フィギュアレビュー 千値練 カンチ(青)
2021年8月に千値練(センチネル)から発売された『カンチ(青)』を購入したので、お試しにnoteでレビューしてみます。価格は税込み13,200円です。
まずは全体をぐるり。
なお、写真だと水色っぽく見えるかもしれませんが、実際もう少し緑がかった色です。
千値練は過去にも「RIO:bone」というブランドでカンチを立体化していますが、今回は完全新規造形でリニューアルしているようです。私は古いバージョンの方は持っていないのですが、レビューなどと比較すると、手足のバランスや関節パーツの見え方がより原作に忠実になっています。

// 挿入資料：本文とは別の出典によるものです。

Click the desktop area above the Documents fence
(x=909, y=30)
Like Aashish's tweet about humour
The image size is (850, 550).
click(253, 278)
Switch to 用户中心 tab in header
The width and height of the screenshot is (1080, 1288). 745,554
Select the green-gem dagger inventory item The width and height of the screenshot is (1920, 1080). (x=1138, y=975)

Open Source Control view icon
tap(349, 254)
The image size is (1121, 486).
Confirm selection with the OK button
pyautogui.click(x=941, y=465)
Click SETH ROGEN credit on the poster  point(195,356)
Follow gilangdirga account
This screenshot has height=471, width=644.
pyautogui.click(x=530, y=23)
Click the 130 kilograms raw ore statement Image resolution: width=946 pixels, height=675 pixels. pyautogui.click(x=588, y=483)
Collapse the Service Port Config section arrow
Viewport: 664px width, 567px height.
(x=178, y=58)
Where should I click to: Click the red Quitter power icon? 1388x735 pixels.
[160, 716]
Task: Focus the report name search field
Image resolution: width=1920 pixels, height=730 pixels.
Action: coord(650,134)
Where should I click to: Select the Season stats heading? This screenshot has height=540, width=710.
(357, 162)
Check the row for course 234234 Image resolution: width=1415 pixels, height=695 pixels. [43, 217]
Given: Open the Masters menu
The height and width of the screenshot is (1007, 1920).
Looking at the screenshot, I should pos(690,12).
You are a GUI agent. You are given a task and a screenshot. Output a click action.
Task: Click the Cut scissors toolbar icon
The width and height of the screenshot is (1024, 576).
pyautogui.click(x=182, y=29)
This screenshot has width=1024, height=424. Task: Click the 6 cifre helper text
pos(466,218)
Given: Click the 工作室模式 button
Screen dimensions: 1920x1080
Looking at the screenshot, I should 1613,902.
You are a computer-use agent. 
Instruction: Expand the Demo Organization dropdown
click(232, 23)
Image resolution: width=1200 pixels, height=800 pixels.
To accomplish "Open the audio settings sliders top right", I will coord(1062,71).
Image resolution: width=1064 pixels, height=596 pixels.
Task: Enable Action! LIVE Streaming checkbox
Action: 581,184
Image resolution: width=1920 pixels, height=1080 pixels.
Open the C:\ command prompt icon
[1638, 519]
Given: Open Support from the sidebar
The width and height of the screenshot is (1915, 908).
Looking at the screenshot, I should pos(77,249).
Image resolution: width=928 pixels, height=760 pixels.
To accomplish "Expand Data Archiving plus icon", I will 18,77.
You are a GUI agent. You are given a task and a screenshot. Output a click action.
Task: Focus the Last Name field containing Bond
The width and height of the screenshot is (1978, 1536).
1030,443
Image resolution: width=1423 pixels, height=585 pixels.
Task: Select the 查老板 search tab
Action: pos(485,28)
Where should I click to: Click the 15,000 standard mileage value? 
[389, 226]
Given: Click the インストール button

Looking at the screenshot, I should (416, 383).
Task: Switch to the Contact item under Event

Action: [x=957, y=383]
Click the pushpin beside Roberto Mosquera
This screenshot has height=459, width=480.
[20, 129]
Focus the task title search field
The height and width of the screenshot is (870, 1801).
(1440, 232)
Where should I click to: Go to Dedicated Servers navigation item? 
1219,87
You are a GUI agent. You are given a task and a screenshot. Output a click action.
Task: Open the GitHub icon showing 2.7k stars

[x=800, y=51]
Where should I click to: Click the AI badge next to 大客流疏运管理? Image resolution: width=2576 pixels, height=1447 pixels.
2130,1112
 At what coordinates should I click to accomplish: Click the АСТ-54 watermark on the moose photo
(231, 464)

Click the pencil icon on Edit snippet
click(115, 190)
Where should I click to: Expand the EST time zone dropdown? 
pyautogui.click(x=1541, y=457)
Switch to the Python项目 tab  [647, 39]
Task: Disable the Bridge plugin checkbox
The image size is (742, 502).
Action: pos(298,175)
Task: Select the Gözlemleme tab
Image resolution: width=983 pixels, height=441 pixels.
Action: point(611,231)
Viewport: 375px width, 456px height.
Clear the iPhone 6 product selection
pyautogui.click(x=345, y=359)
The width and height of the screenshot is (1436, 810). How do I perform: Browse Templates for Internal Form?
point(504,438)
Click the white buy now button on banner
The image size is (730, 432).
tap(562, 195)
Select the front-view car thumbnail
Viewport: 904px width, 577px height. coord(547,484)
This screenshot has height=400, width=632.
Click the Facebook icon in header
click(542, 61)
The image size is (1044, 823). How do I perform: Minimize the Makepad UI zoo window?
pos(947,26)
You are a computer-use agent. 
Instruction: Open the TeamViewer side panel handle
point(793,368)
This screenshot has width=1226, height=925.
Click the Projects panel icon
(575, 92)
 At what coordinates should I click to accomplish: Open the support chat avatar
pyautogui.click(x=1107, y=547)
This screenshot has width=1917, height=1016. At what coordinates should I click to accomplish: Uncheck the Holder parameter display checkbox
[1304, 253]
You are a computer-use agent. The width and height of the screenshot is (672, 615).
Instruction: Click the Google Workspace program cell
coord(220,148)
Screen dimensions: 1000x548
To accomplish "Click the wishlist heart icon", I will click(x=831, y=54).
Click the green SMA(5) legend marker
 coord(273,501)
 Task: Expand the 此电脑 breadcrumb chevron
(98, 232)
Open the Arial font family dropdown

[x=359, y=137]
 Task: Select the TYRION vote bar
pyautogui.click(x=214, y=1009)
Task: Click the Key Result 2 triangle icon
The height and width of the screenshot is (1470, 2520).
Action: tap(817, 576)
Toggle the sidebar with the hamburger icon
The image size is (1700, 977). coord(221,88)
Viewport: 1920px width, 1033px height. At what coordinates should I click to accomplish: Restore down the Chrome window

個人的にはハル子にぶっ壊された頭部の造形がお気に入り。
パーツは塗装が施されている部位が多く、ツヤも消されていて質感が良いです。また、下半身にはダイキャストが使われているので、手にした際に重量を感じられるほか、自立の安定性にも一役買っています。
お次は可動を見ていきましょう。
首は上にも下にも広く動きます。また、根元はボールジョイントなので、左右にも傾けられるほか、干渉物も無いので360°回転させることも可能です。
文字通りの真上を向くのは厳しいですが、劇中の動作を十分に再現できる可動です。
肩は引き出し構造になっており、水平くらいまで上げられます。回転すれば垂直近くに上げられますが、大きい顔と多少干渉してしまいます。また、前方には引き出せないので、腕組みのような姿勢をとることはできません。
肘は二重関節のおかげで深く曲げることができ、前腕の回転も可能です。ただし、関節が曲がる向きはそのままなので、二の腕と前腕のパーツが干渉して曲げられる角度は小さくなってしまいます。無理に曲げるとパーツに傷が付きそうな感じなので要注意。
腰……というか胸まわりはボールジョイントと軸可動の複合関節になっており、前方に大きく傾けることができます。後方に少しそらしたり、左右に傾けたりすることもできるので、アクションや表情付けに役立ちます。
脚の可動範囲はかなり柔軟で、左右開脚こそ120°程度ですが、前後にはぐるっと回転させることができ、膝は二重関節で深く曲げられます。
足首はシンプルなダブルボールジョイントですが、よほど広く開かない限りはしっかり接地できます。また、内部にカバーパーツがあるので、ジョイントが露出しにくく見栄えが良いです。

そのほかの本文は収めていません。